9. Conclusions

By Courtney Kennedy, Nick Hatley, Arnold Lau, Andrew Mercer, Scott Keeter, Joshua Ferno and Dorene Asare-Marfo

Table of Contents

While the growth of online interviewing is a prominent trend in polling, there is variation within that trend in how researchers recruit respondents. This study evaluated three respondent sourcing approaches (using workers from a crowdsourcing website, opt-in survey panels, and address-recruited survey panels) and found that sourcing affects data quality. Specifically, crowdsourced and opt-in survey panel respondents were more likely than those recruited via random sampling of addresses to give bogus data. Bogus data came in several forms including duplicate interviews, answers that had no bearing on the question, answers that were uniformly positive regardless of what was asked and interviews filled out by people who are probably not Americans. Two common data quality checks (one for speeding and another for attention) failed to detect most respondents flagged as bogus.

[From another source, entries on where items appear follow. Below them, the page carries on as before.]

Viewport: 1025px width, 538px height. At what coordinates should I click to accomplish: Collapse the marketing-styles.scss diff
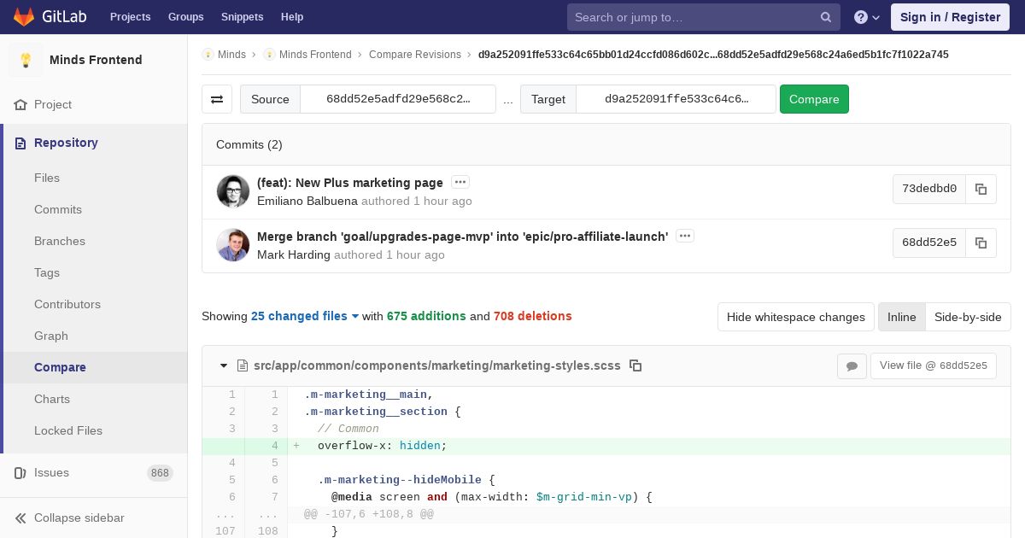point(224,365)
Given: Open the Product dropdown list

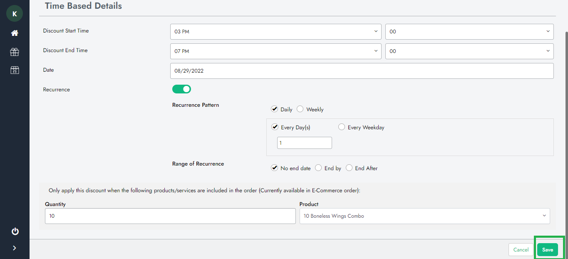Looking at the screenshot, I should tap(424, 216).
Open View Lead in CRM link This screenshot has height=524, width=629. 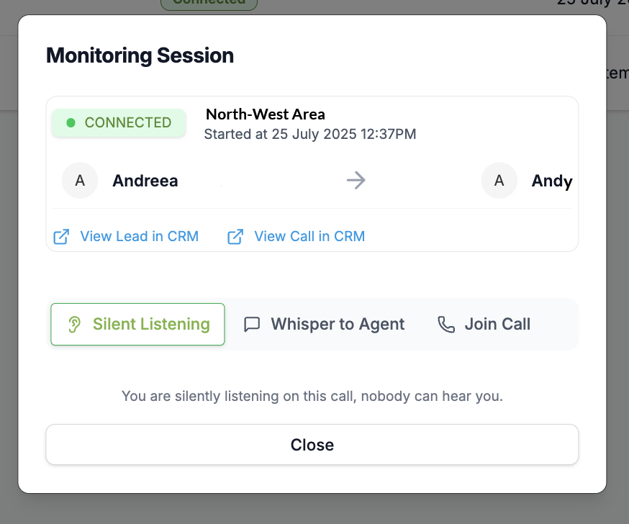[x=139, y=236]
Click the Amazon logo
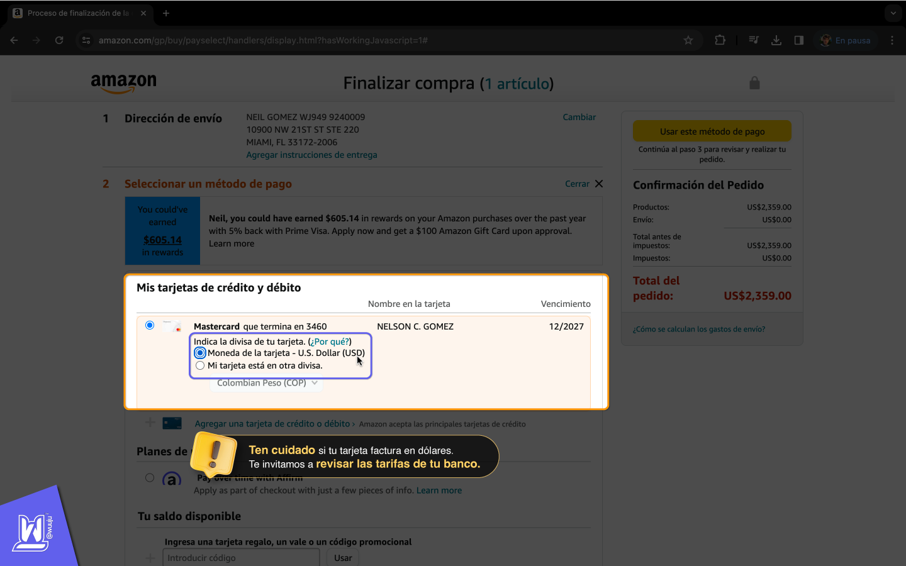Screen dimensions: 906x566 point(123,83)
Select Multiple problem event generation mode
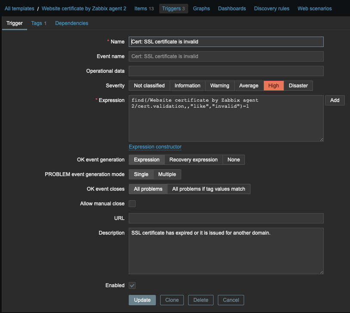Screen dimensions: 350x313 [x=167, y=174]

The study results raise concerns about how secure some public opinion polls are from fraudulent interviews. Consistent with other research, the data from this study suggests that fraudulent respondents in the crowdsourced sample are often foreign residents posing as Americans. For opt-in survey panels, there is little if any evidence of that, and it appears that widely used opt-in panels manage to keep out internet users with foreign IP addresses. With the opt-in survey panels and the crowdsourced sample, however, the study found a small but measurable segment of respondents who seem to operate on the assumption that it is a market research survey and therefore give pleasing (not genuine) answers.

Researchers using crowdsourced marketplaces for social science experiments say it is best practice to restrict participation to workers with a task completion or approval rate of at least 95%. While that may be sound advice for conducting randomized experiments with crowdsourced subjects, it is a dubious constraint when the goal is to obtain a representative sample of Americans for purposes of estimating public opinion. This is tantamount to a pollster paying one company (albeit a very decentralized one) to interview some of their better-performing employees and then describing the results as information about American public opinion. Such a process can be expected to systematically exclude those experiencing hardships affecting their work or those with lower cognitive abilities, not to mention the 99% of the public that does not work on the platform.

The data in this study were collected on the premise that the panels/marketplaces selling online interviews are responsible for ensuring data quality and that additional checking by the researcher is unnecessary. Given that many public polls are described simply as being “conducted online,” it seems likely that at least some researchers operate on this assumption. Other researchers using opt-in data presumably have their own checks in place to try to address the issues raised in this report. To help the public better differentiate trustworthy and untrustworthy polls, it would be helpful if poll methodology statements mentioned what checking, if any, was performed.